Zip Television, the UK-based advertising agency that attempted to create an alternative red-button interactive advertising infrastructure to that of UK satellite TV provider, BSkyB, went into receivership January 23rd, and now has eight weeks from that date to find a buyer. If it is unable to do so, it will be dissolved.
Zip came to prominence in 2003, when it began assembling a consortium of big-name advertisers--including Procter & Gamble, Gillette, BT, Honda and Unilever--with the goal of significantly reducing the cost of interactive advertising for the consortium's members, as well as for third parties, by allowing them to avoid purchasing bandwidth from Sky.
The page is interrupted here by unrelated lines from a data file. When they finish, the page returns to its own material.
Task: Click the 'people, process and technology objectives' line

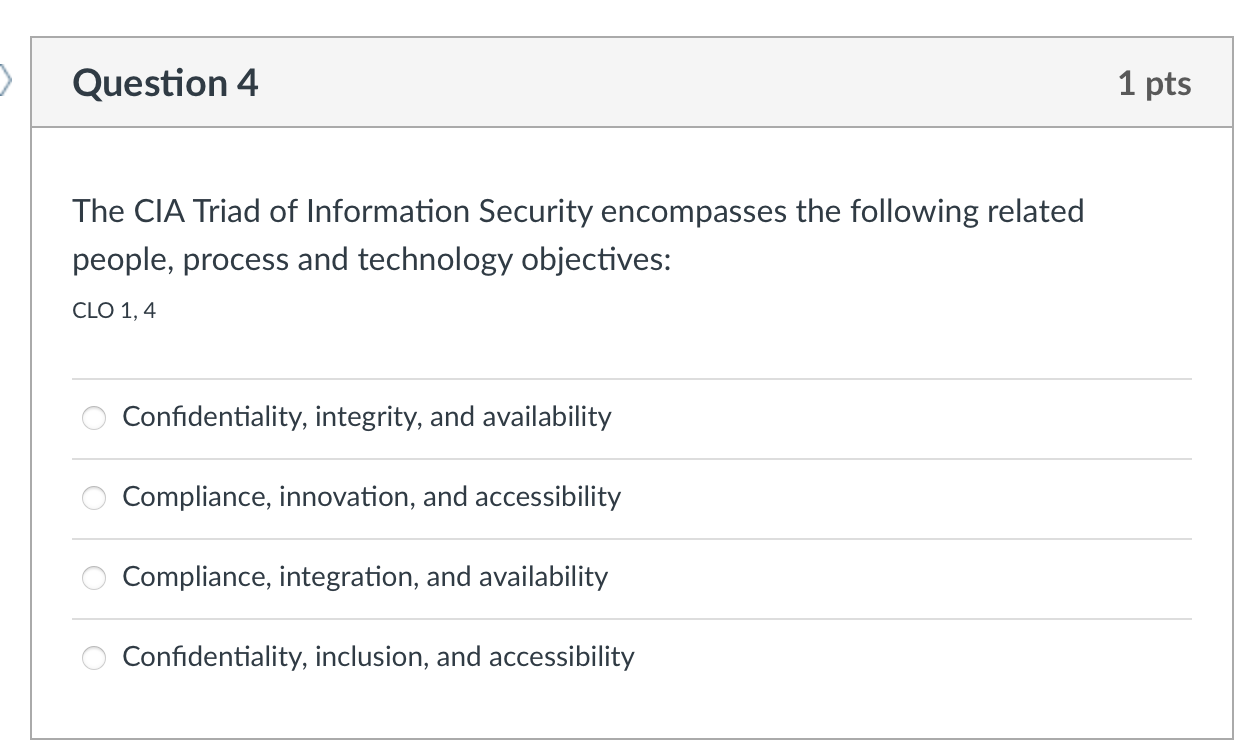Action: tap(372, 260)
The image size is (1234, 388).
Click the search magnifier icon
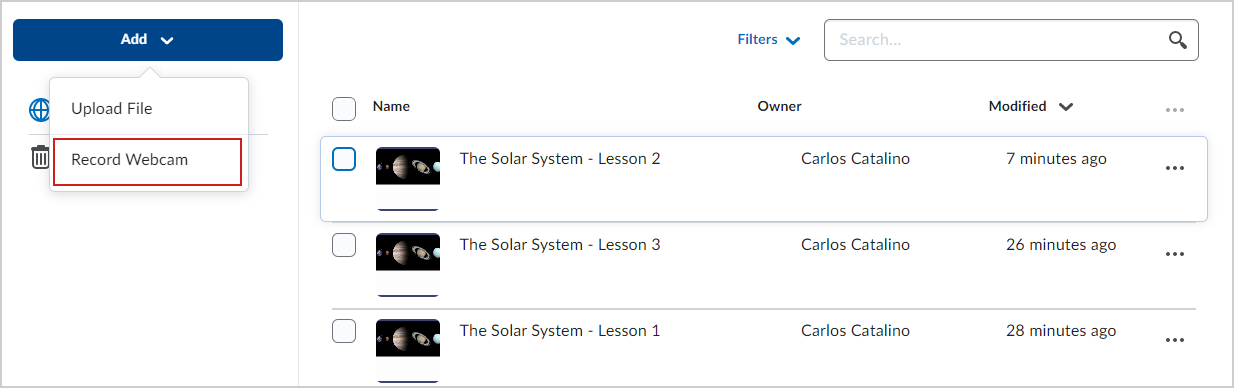1178,40
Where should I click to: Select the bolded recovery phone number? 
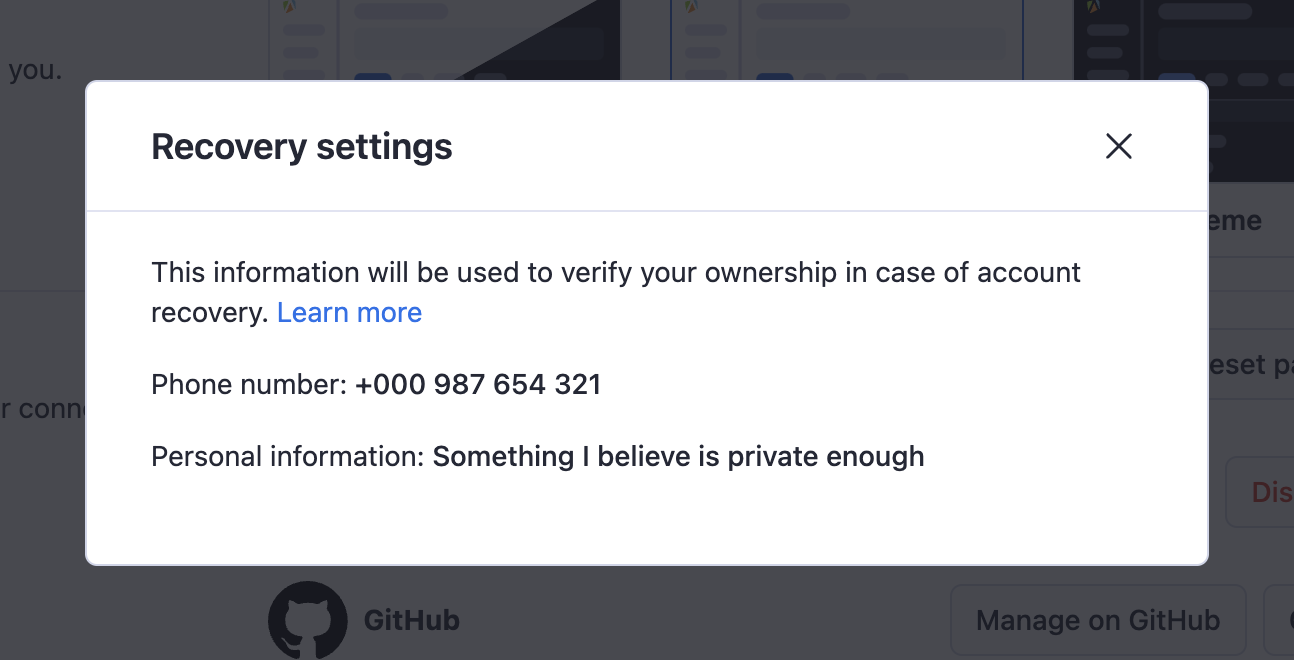(478, 384)
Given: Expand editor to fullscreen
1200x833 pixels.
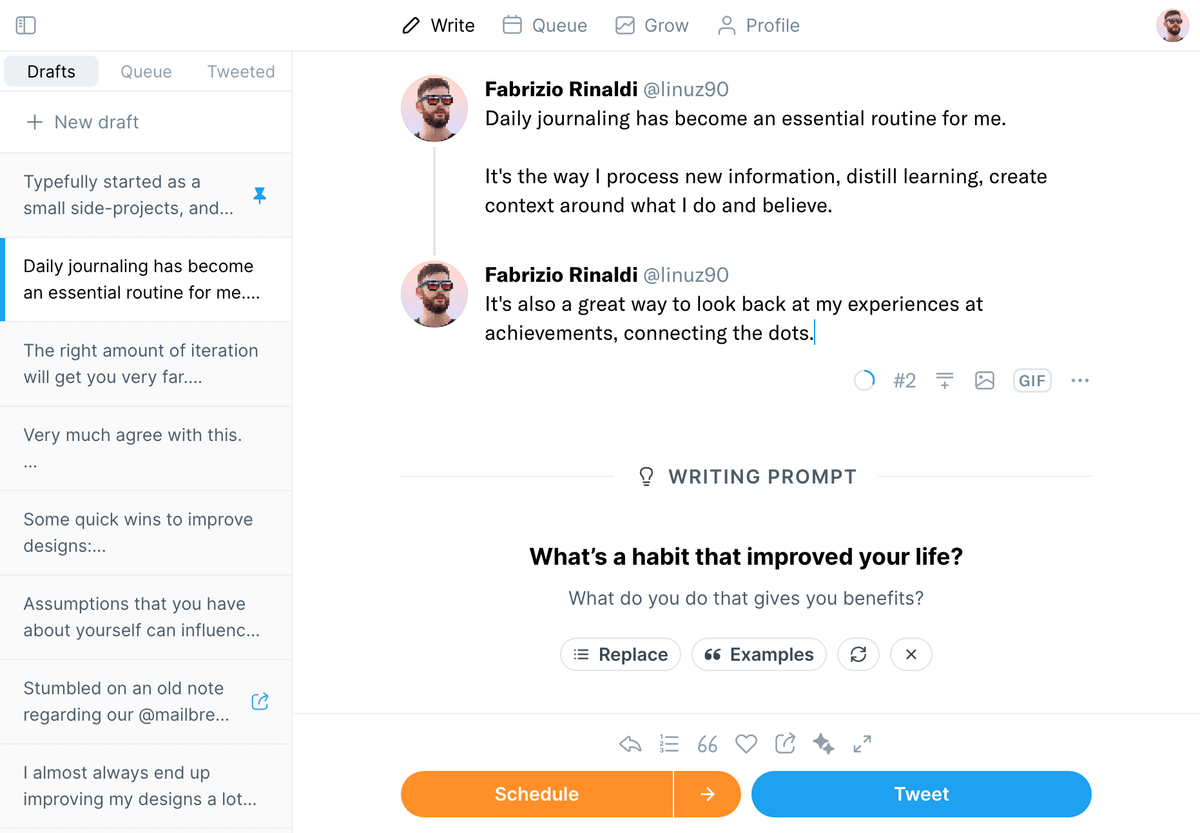Looking at the screenshot, I should pos(862,744).
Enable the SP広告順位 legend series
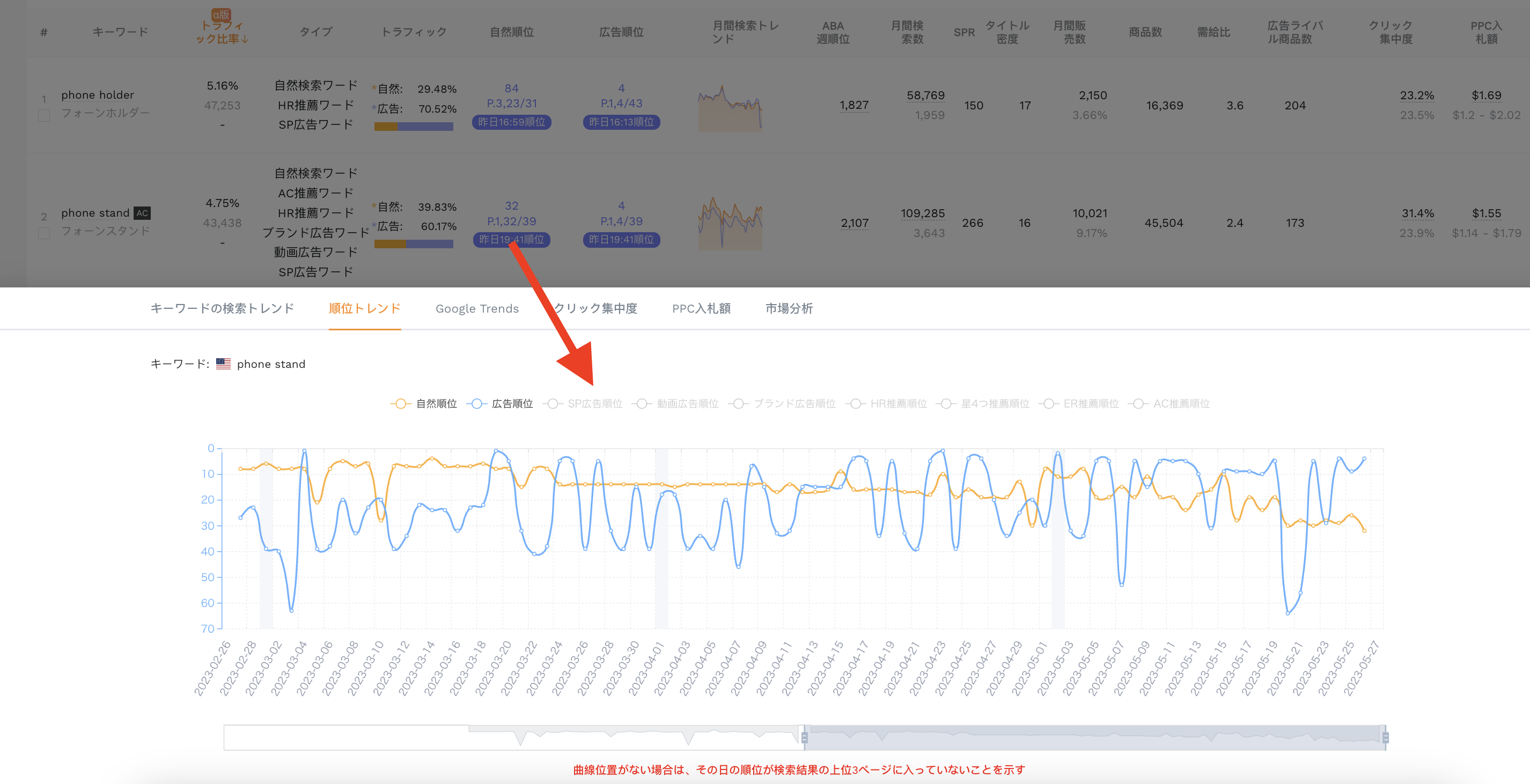Viewport: 1530px width, 784px height. (x=583, y=404)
In order to do this, Zip and its partners leased satellite bandwidth for a channel on the Sky platform, which was not listed on the Sky EPG, but whose bandwidth could be used to enable red-button ads on other channels on Sky: thus viewers who pressed the red button while watching consortium members' and customers' commercials were automatically "linked" to Zip's channel, which provided the bandwidth for those commercials' interactive elements, and then linked back once they were done interacting.
For its project to be successful, Zip had to secure agreements with the UK's major commercial broadcasters to allow "linking" from linear commercials on their channels to those commercials' interactive elements on its own channel. It succeeded in securing agreements with Channel 4 (which was the first broadcaster to support its alternative interactive TV advertising infrastructure), IDS (the sales house that represents terrestrial broadcaster, Five, and the various Flextech/UKTV channels), and even BSkyB itself. However, it was never able to close a deal with the Independent Television Network (note: in the UK, the latter is generally referred to by the acronym, "ITV"), which is believed to be developing its own interactive advertising infrastructure. Its resulting inability to offer its clients the ability to run interactive advertising on ITV, which is the UK's largest commercial broadcaster, put it at a significant disadvantage in the marketplace, and appears to be the main factor in its decision to go into receivership.